Scientific classification
- Kingdom: Animalia
- Phylum: Arthropoda
- Class: Ostracoda
- Subclass: Myodocopa
- Order: Myodocopida Sars, 1866
- Suborders: †Entomozocopina; Myodocopina; †Paleomyodocopina; genus incertae sedis †Luprisca (Siveter, Tanaka, Farrell, Martin, Siveter & Briggs, 2014); ;

= Myodocopida =

Order of seed shrimps

The Myodocopida is one of the two orders within the Myodocopa, in turn a subclass of the Ostracoda. The Myodocopida are distinguished by a worm-like seventh limb, and, usually, a rostrum above an incisure (notch) from which the antennae can protrude.

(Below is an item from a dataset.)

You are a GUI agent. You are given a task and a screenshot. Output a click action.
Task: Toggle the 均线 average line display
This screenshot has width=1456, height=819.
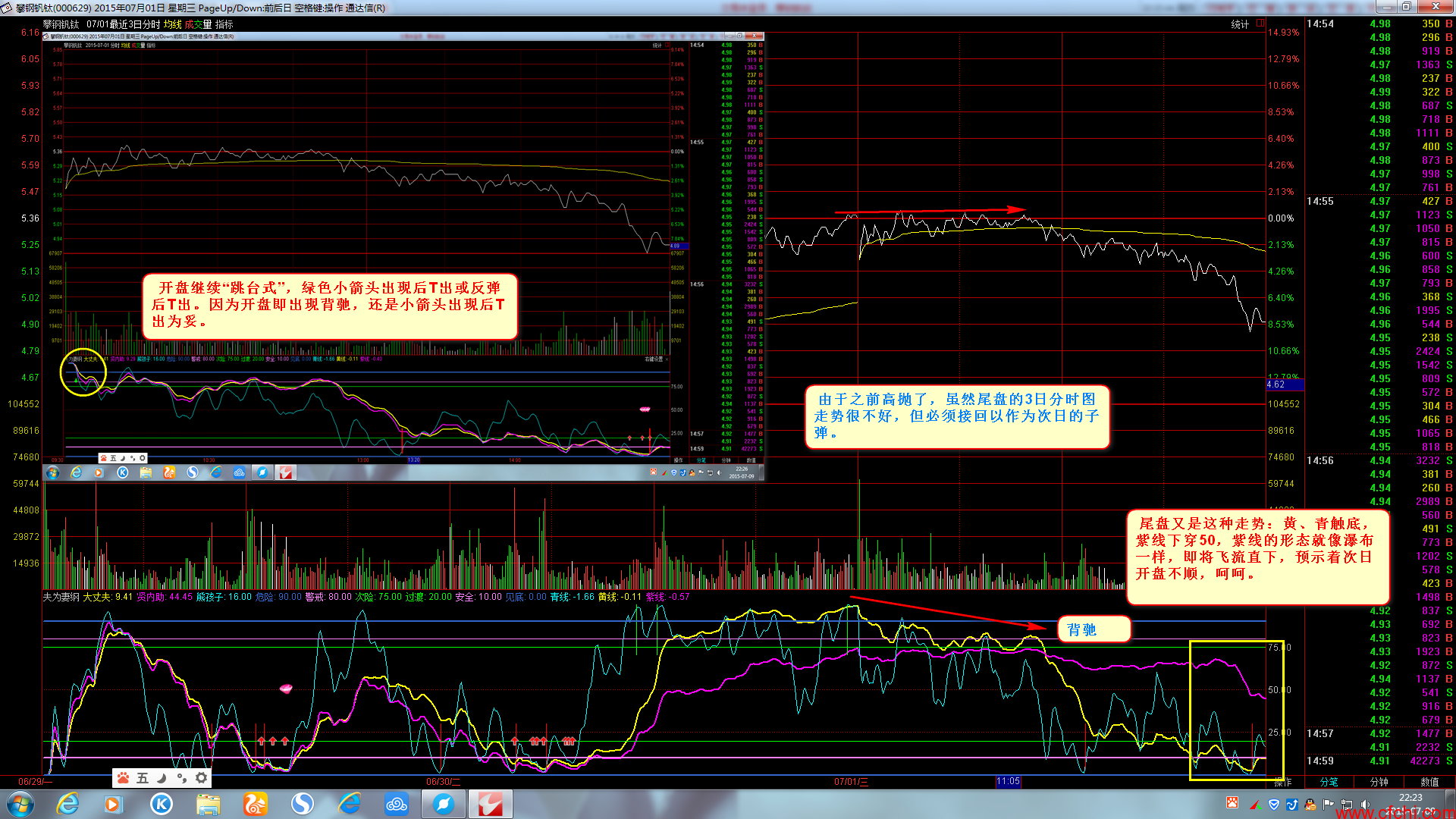(172, 24)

Unlike other ostracods, many species of the Myodocopida have lateral compound eyes Research on the cypridinid species Macrocypridina castanea have shown that the ‘window’ above its eyes—a transparent area on the shell—contains a nanostructure that transmits an unusually high 99% of blue light (350–630 nm)—the predominant light in its environment—allowing it to efficiently reach the eyes. Over the last thirty years there has been much research into the morphology, behaviour and distribution of myodocopids. More recently, DNA sequences have been used to investigate the phylogeny of various groups.